Souls, existence and being are all brought to life, but also the significance of language. I never really got why modern philosophers were so hung up on language. Yes it’s an important skill, yes it codifies our world, but presenting it like maths is to science – underpinning everything we are, think and can know of the world – seemed to overrate ‘words’ to my undergraduate mind.

Take ‘redness’ I can accept your idea of red might overlap with mine, or be subtly different or be missing altogether if you’re colour blind. I can further accept my dog or a leopard might see it differently again, and a plant not at all. But as a good post enlightenment ‘atomist’, I felt ‘redness’ was ‘real’ not subjective. Whatever jingling of photons against molecules it is, ‘red’ for me was the name for a real ‘observable’ characteristic of the handsome poppies dotted in the wheatfields of Charente-Maritime.

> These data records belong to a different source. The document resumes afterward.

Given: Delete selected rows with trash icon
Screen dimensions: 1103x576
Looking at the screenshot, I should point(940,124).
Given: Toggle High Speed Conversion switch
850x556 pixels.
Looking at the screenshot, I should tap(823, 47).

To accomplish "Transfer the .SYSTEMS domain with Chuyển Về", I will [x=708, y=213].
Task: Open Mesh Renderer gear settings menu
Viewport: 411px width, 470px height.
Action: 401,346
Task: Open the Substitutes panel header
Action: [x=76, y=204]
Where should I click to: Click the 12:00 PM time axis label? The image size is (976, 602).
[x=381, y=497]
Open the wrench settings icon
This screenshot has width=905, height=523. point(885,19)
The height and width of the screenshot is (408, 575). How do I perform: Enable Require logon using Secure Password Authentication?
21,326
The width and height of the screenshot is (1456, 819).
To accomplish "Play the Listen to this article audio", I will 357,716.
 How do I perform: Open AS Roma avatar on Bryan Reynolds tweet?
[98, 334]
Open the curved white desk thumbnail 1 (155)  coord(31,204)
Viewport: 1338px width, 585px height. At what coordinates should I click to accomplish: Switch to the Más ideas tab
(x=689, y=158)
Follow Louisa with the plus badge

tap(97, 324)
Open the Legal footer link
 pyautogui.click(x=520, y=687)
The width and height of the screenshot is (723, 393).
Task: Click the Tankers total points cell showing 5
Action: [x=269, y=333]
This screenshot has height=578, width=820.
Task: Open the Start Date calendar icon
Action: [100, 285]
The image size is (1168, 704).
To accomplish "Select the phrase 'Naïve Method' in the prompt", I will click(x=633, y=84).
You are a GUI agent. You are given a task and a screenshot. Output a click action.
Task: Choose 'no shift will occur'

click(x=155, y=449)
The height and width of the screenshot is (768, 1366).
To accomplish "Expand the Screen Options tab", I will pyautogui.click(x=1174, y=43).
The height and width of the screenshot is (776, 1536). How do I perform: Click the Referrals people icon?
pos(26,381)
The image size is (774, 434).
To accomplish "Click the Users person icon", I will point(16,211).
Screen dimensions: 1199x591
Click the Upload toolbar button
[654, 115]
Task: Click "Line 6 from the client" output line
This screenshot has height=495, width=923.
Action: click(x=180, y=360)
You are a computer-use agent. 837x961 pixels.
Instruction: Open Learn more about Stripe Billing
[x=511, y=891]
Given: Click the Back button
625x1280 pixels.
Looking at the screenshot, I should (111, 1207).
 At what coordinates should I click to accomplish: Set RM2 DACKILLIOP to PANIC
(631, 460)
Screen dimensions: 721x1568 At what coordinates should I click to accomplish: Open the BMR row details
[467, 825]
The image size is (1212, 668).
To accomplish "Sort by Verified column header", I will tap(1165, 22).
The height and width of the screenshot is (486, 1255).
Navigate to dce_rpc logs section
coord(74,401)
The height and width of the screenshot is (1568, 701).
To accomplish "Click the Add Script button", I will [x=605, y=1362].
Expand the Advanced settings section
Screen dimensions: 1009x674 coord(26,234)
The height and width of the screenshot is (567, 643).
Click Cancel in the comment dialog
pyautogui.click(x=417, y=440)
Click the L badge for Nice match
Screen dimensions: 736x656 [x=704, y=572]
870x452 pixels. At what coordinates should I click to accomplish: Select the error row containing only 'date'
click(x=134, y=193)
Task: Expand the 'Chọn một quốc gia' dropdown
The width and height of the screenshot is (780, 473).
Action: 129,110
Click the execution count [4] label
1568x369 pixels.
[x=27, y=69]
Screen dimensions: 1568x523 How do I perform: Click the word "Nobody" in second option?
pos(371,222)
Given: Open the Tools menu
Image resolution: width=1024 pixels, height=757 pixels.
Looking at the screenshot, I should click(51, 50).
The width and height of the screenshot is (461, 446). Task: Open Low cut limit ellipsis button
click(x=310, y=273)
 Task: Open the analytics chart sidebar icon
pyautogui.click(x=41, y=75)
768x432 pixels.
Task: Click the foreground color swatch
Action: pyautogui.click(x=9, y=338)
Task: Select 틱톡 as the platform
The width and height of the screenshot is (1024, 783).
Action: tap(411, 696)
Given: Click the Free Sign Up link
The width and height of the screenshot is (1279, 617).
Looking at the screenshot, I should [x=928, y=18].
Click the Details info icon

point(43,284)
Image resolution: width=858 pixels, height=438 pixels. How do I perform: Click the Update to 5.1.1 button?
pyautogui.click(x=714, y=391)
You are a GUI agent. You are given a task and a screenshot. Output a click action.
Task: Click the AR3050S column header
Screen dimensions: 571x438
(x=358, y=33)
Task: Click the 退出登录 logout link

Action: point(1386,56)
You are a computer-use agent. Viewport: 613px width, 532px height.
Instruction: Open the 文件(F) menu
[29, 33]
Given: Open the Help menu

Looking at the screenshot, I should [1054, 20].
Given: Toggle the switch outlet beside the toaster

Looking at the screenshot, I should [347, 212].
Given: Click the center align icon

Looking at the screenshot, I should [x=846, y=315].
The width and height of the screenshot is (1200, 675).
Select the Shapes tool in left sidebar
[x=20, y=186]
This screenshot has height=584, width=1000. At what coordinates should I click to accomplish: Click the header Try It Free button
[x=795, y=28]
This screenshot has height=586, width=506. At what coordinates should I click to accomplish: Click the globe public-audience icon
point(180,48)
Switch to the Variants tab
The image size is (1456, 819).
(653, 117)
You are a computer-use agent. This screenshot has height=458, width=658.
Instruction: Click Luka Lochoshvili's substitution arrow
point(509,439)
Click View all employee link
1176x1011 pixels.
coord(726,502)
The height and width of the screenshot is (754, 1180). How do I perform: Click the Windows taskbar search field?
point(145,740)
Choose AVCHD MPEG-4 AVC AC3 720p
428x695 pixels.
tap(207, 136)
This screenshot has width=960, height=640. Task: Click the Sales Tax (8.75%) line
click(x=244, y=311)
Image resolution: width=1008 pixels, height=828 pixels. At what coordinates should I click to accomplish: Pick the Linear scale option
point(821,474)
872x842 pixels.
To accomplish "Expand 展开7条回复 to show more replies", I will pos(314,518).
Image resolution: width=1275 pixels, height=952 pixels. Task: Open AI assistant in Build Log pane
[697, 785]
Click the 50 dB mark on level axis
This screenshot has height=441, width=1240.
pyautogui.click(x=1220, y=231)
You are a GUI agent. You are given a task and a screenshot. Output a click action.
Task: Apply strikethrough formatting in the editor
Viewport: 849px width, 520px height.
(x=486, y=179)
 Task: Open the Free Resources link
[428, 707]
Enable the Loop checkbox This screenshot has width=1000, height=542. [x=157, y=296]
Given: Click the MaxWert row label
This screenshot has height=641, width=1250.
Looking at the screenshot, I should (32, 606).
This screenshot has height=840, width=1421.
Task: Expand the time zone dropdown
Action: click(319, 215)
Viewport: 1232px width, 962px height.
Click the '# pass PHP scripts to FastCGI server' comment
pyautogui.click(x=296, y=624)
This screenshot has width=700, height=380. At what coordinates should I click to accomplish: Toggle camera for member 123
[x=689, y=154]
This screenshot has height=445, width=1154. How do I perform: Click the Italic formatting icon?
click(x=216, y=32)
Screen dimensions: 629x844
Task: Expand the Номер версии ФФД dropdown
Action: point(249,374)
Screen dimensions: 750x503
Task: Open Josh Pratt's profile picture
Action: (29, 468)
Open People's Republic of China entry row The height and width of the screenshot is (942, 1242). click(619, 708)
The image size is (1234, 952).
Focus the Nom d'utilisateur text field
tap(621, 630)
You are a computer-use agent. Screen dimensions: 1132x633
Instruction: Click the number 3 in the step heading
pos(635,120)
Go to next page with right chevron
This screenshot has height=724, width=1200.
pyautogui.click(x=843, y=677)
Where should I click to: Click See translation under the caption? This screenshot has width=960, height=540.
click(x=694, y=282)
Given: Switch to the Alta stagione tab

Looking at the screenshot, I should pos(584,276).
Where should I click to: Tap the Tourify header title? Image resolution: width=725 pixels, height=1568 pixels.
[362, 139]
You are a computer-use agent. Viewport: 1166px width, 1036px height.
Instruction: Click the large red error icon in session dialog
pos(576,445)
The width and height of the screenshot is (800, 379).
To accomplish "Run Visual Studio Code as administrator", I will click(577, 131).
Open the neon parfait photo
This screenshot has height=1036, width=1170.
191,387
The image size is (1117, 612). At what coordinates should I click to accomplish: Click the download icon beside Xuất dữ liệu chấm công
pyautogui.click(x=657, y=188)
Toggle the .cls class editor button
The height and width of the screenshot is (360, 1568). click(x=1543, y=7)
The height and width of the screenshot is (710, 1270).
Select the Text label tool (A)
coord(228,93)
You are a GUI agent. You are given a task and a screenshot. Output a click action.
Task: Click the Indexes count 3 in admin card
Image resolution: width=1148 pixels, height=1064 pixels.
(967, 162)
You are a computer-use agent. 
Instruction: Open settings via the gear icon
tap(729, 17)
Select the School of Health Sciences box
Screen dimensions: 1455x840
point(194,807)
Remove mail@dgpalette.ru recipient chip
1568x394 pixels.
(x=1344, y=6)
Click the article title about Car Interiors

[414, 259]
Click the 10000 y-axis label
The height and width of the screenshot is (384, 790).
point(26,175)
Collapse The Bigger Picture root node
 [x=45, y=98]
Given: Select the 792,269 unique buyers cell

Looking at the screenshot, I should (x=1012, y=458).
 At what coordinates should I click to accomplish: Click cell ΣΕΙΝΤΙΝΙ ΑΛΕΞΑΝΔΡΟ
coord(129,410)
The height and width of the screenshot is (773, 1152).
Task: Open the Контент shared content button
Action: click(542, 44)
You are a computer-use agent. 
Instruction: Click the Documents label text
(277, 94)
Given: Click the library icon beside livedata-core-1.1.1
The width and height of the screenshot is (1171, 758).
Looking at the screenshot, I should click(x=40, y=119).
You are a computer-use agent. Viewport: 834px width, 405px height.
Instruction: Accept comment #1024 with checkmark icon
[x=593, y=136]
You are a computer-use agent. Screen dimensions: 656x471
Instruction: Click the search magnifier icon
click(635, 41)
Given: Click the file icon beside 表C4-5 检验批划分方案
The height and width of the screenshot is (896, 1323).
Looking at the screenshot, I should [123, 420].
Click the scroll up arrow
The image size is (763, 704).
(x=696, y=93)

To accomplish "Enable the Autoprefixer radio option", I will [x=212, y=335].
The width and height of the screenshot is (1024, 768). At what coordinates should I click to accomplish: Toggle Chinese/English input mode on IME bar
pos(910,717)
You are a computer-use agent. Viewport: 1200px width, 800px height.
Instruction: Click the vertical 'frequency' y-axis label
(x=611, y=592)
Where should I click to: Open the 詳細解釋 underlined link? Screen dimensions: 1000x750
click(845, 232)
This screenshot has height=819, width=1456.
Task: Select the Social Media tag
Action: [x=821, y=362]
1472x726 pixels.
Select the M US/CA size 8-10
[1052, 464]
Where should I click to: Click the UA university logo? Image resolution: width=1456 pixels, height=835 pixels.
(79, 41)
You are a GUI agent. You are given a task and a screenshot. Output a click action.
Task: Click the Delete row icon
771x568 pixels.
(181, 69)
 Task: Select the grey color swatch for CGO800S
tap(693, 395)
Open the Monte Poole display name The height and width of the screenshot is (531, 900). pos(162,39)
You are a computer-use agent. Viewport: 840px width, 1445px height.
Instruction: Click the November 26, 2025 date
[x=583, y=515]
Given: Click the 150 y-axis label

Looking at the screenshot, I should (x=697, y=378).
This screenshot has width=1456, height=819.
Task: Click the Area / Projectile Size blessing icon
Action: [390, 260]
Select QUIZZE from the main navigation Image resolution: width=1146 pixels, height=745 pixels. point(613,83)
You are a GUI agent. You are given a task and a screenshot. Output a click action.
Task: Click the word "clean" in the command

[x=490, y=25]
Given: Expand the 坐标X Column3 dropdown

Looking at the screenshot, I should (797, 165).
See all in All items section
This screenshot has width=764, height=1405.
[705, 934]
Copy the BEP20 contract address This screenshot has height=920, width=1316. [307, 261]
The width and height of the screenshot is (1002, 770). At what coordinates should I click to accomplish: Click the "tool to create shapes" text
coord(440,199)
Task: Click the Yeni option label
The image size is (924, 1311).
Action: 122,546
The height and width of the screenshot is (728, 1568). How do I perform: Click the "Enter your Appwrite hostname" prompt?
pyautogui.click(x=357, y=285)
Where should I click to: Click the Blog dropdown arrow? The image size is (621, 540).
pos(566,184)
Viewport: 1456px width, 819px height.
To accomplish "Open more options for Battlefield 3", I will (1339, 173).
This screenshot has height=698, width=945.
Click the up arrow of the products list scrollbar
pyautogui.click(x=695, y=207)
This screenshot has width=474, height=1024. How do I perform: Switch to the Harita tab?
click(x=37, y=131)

I’m attracted by McCabe’s account that the big difference between a car and a cheetah, is one is made of parts, the other is only comprehensible as a whole. One can be taken apart and put back together again, the other can’t. One can exist uniquely as the only one of it’s kind, the other requires mates, progenitors and offspring to come to exist and continue to truly exist.

And so it is with humans. What we call ‘red’ is the product of millions of years of evolution and thousands of years of language – in an unbroken physical, linguistic and cultural chain. This unbroken chain can be ‘atomised’ into its constituent parts – which certainly helps us to grapple with what is and isn’t ‘red’, but that doesn’t really capture the phenomenon or the ‘phenomenology’.

There is no ‘red’ without humans to see it and a shared human language to describe it. We can describe the photons bouncing off the lattice of the petal, hitting the retina and sparking the neurones. Using language we can think hard about it and describe it to others. But before there was language to describe it, think it and name it there was no ‘red’. There were plants but no poppies.

What I call a poppy, Montaigne would have recognised as a pavot, Aquinas as a papaver and Aristotle as a παπαρούνα. Same sensory apparatus, languages from the same family tree, many common cultural references. Different words, similar – although never exactly the same – human experience: ‘redness’.

Being part of that unbroken chain of evolution, languages, knowledge and ideas is far richer than photons bouncing off a lattice. It’s good to look at the parts, but as Aquinas reminds us, it is the whole which is the special bit.